Tag: the Peace Truck

  • Loaner

    Loaner

    My Dad was never on very friendly terms with cars.
    “It feels like it ain’t gettin’ no gas,” he explained
    to Jack, the mechanic on duty in greasy overalls.

    The loaner, a loner, sat in the backlot behind
    the filling station, unfulfilled, a rusty old dog,
    for days, sometimes weeks, until an overnight
    repair required its use. We had to jump start it
    again and again.

    We were driving up Mariposa when I opened
    the glove box, a curious cat, and pulled out
    the little box about the size of a matchbox.
    “You know what that is?” Dad said.
    “No, what?” I had already opened it
    and found it was empty.
    “Nevermind,” Dad said.

    But what was it doing in the glove box
    of the loaner? And we went to Jack’s
    in the first place because of Church.
    It was a little mystery, and still is.

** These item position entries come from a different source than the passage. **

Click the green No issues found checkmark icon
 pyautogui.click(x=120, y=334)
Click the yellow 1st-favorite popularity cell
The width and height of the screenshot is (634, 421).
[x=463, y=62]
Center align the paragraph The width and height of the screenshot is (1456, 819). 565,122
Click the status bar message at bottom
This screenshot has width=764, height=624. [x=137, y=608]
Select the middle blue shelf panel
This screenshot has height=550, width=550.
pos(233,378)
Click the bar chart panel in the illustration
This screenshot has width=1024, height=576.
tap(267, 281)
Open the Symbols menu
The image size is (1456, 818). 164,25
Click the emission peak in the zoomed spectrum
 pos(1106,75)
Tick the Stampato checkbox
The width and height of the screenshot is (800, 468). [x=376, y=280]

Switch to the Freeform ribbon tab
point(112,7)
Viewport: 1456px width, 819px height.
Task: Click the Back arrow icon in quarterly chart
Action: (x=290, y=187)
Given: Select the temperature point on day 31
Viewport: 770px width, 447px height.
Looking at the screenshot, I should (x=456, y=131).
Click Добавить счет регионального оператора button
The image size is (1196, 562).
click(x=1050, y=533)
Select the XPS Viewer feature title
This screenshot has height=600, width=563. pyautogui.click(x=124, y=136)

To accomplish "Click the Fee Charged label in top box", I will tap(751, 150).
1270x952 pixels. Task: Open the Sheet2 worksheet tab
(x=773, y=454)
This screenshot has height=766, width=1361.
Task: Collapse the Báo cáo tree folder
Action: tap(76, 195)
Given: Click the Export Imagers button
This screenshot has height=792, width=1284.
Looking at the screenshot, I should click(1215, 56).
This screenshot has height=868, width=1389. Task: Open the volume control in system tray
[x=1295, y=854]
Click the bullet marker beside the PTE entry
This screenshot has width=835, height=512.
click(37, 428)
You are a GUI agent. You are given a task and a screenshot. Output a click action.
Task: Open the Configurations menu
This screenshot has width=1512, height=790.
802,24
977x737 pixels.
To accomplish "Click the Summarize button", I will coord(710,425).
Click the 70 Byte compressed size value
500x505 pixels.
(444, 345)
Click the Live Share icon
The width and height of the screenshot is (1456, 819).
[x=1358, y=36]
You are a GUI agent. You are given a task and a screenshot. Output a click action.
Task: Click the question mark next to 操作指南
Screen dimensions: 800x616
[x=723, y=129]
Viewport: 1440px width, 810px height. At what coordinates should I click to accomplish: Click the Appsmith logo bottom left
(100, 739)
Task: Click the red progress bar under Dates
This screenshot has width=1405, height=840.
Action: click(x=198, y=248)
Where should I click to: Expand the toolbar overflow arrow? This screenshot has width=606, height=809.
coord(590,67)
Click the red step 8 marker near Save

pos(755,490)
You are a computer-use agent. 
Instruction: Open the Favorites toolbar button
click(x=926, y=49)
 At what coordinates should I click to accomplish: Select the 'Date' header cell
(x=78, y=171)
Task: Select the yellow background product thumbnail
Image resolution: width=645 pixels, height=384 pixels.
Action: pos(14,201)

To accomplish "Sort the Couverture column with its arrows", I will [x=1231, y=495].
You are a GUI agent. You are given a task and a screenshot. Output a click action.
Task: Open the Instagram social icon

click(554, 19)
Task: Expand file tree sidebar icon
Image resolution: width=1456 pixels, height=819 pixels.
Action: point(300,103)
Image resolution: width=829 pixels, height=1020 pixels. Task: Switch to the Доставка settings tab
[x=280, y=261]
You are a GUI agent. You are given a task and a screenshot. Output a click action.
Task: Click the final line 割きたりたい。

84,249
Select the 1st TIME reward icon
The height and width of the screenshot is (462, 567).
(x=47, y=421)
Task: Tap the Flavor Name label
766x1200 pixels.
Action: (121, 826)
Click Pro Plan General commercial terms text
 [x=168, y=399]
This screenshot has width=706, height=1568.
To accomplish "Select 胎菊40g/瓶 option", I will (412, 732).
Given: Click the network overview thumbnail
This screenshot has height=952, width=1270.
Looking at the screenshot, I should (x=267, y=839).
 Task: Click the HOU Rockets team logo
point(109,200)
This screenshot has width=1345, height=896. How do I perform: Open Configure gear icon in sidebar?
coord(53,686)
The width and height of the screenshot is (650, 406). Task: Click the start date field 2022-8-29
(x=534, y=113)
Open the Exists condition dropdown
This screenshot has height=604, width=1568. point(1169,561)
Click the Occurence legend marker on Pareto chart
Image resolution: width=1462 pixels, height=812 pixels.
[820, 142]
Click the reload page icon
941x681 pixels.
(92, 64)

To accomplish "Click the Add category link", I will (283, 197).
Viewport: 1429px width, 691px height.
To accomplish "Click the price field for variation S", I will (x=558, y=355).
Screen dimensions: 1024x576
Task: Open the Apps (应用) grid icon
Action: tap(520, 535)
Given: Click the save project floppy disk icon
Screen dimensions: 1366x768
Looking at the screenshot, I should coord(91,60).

    The thing about our car under repair,
    it was a 1956 Ford Station Wagon,
    a baby blue and white twotone,
    it needed a narrative to hold together.

    Random, disconnected parts littered
    the shop floor, tools hanging from nails
    of the bare studs, a transistor radio
    playing what would come to be called
    oldies, but not for another decade or two.

    What you want in a car is a
    coherent whole, a story
    that makes sense, with reason
    and use and value,
    even if it is not true.
    It’s nuance to suggest it, but
    the truth often rings of nonsense.

    Photo: Joe Linker with ’49 Ford, a gift from his father,
    3 speed on the column, no A/C, no heat, no radio:
    The Peace Truck, around 1969, on Loma Vista.
    Just visible, tail and fin of Jacobs Surfboard.
    After Joe bought his ’64 VW bus, he gifted
    the truck to brother-in-law Raymond.